Был у нее сосед, старый дед (а, может, и не такой старый), другие соседи как-то не впечатлили. Сосед курил махорку и непрестанно кашлял. Савельевна развлекалась тем, что подсылала меня поближе к деду и говорила – покашляй как он. Я с удовольствием передразнивала его. Он рычал, приподнимался и делал вид, что поймает меня. Савельевна угорала, я со всех ног мчалась и пряталась за ней. Надеюсь, этот пожилой человек тоже получал удовольствие от игры. Иначе – стыдно: дразнить фронтовика.

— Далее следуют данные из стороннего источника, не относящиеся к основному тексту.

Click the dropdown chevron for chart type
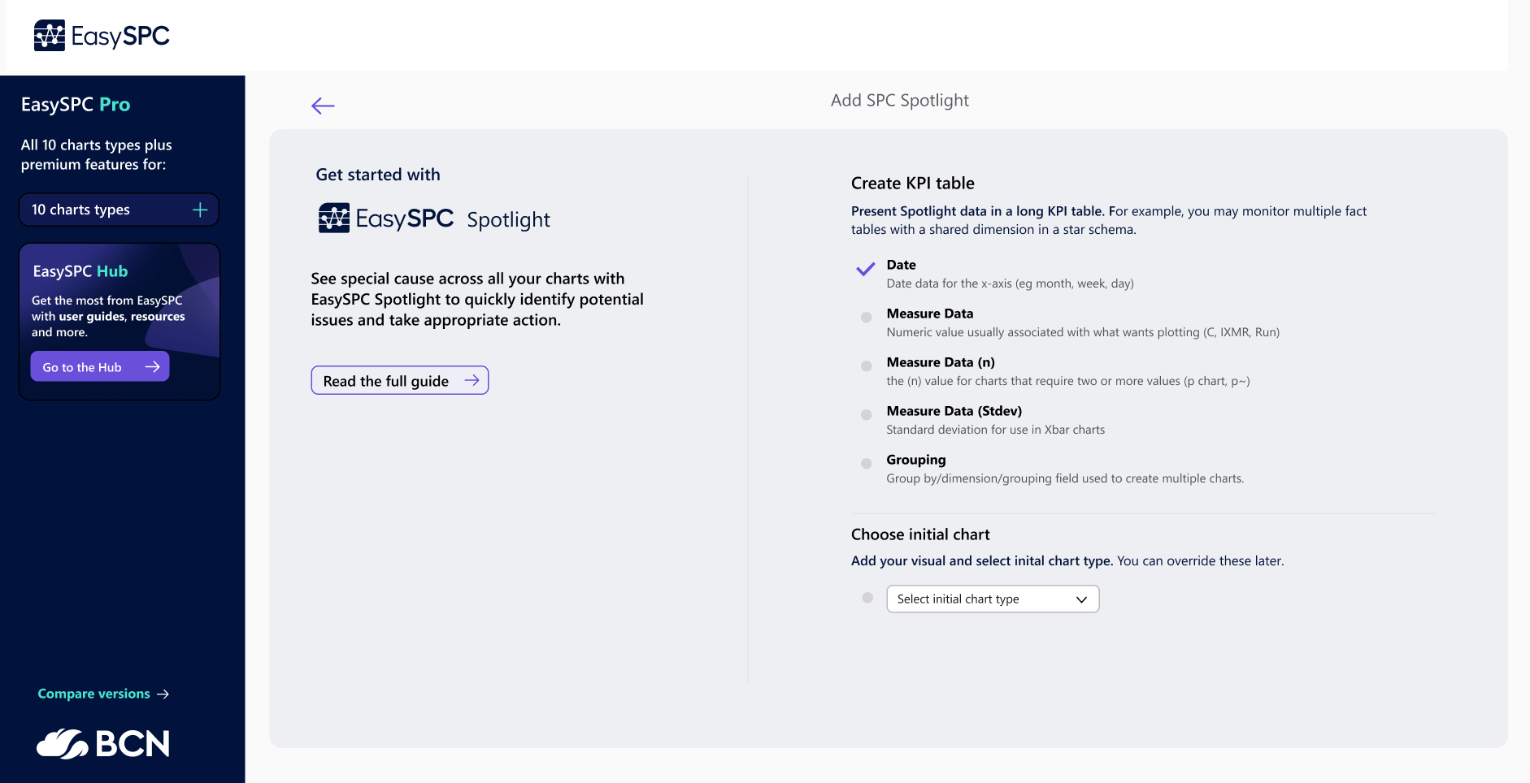Viewport: 1530px width, 783px height. [x=1081, y=599]
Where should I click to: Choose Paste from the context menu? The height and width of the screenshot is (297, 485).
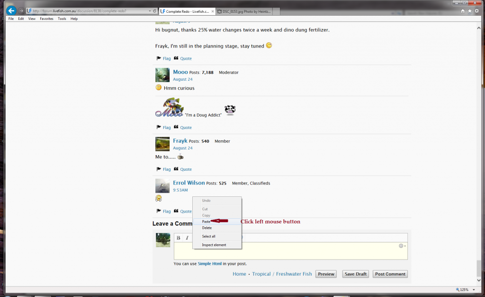tap(207, 222)
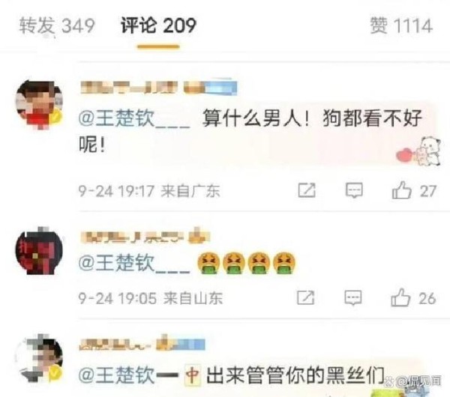Open first commenter's avatar profile

(x=39, y=104)
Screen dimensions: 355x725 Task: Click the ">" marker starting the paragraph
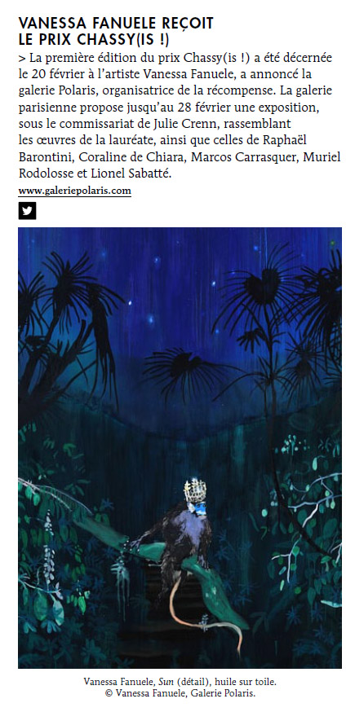click(x=22, y=58)
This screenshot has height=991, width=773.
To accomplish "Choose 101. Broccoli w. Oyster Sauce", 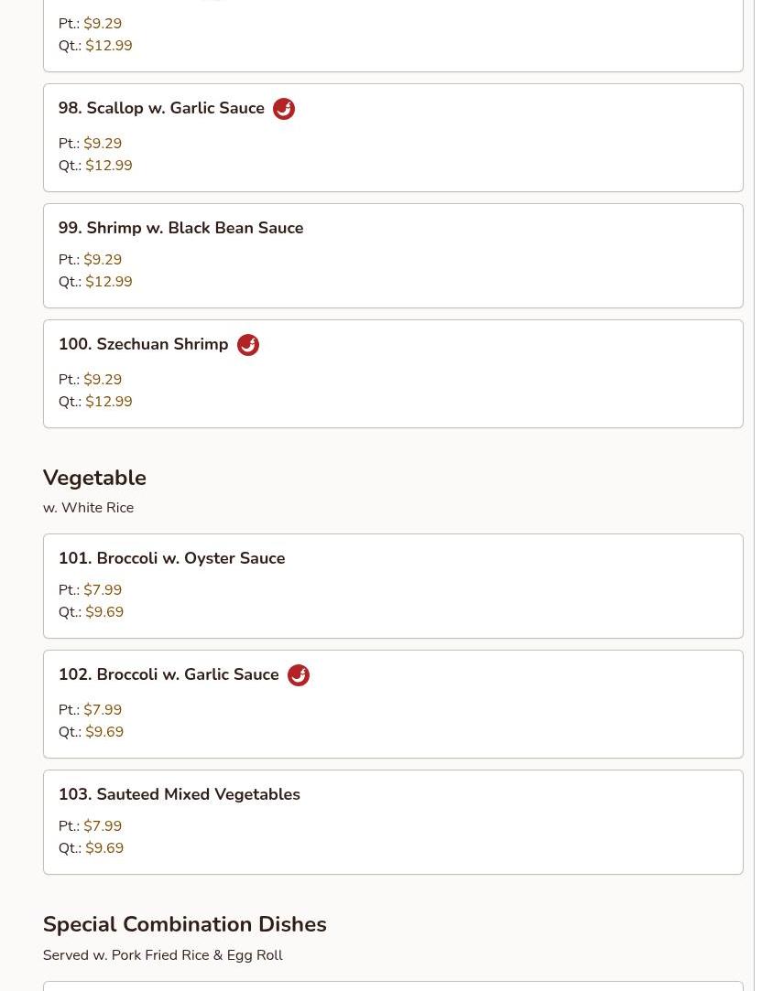I will click(171, 558).
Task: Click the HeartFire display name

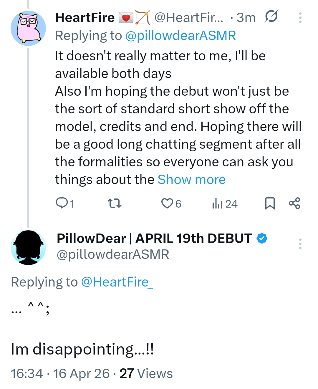Action: pyautogui.click(x=85, y=18)
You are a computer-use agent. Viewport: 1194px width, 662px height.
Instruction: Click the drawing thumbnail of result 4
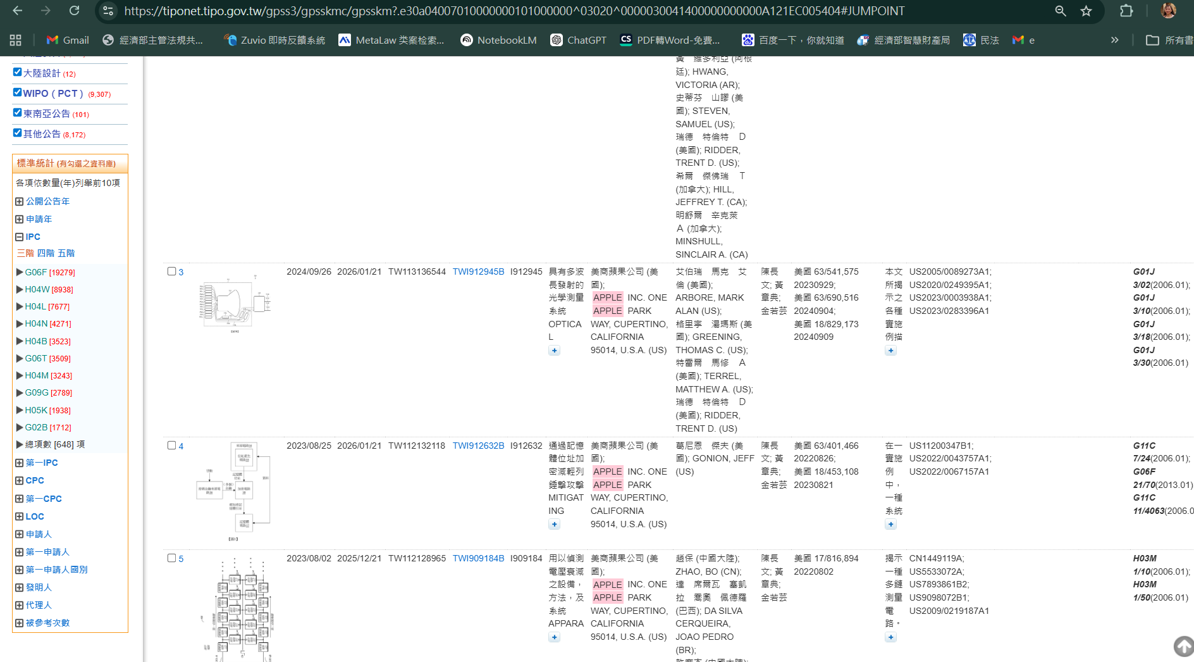[235, 491]
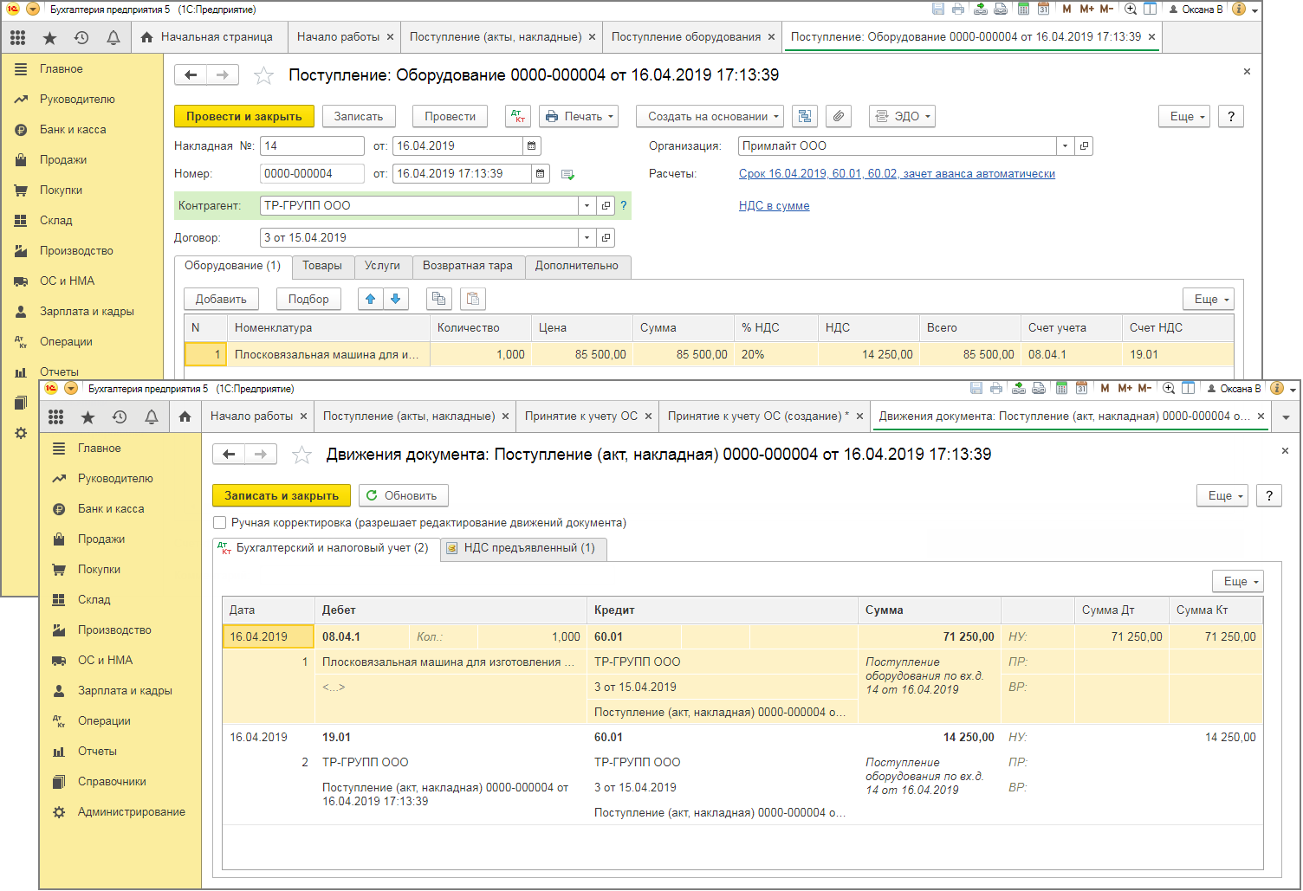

И последнее. Однажды меня сфотографировали: надо же было бабушек порадовать письмом и фоткой. Для этого выехали в город. Помню только фотограф просит улыбнуться. А улыбаться я никак не умела. Просто никогда этого не делала, а тем более смеяться. И вот он мне показывает на себе, как надо растянуть рот. Послушный, непререкаемый ребенок повторил с одной попытки. Фото получились. До сих пор хранятся. И бабушек порадовали.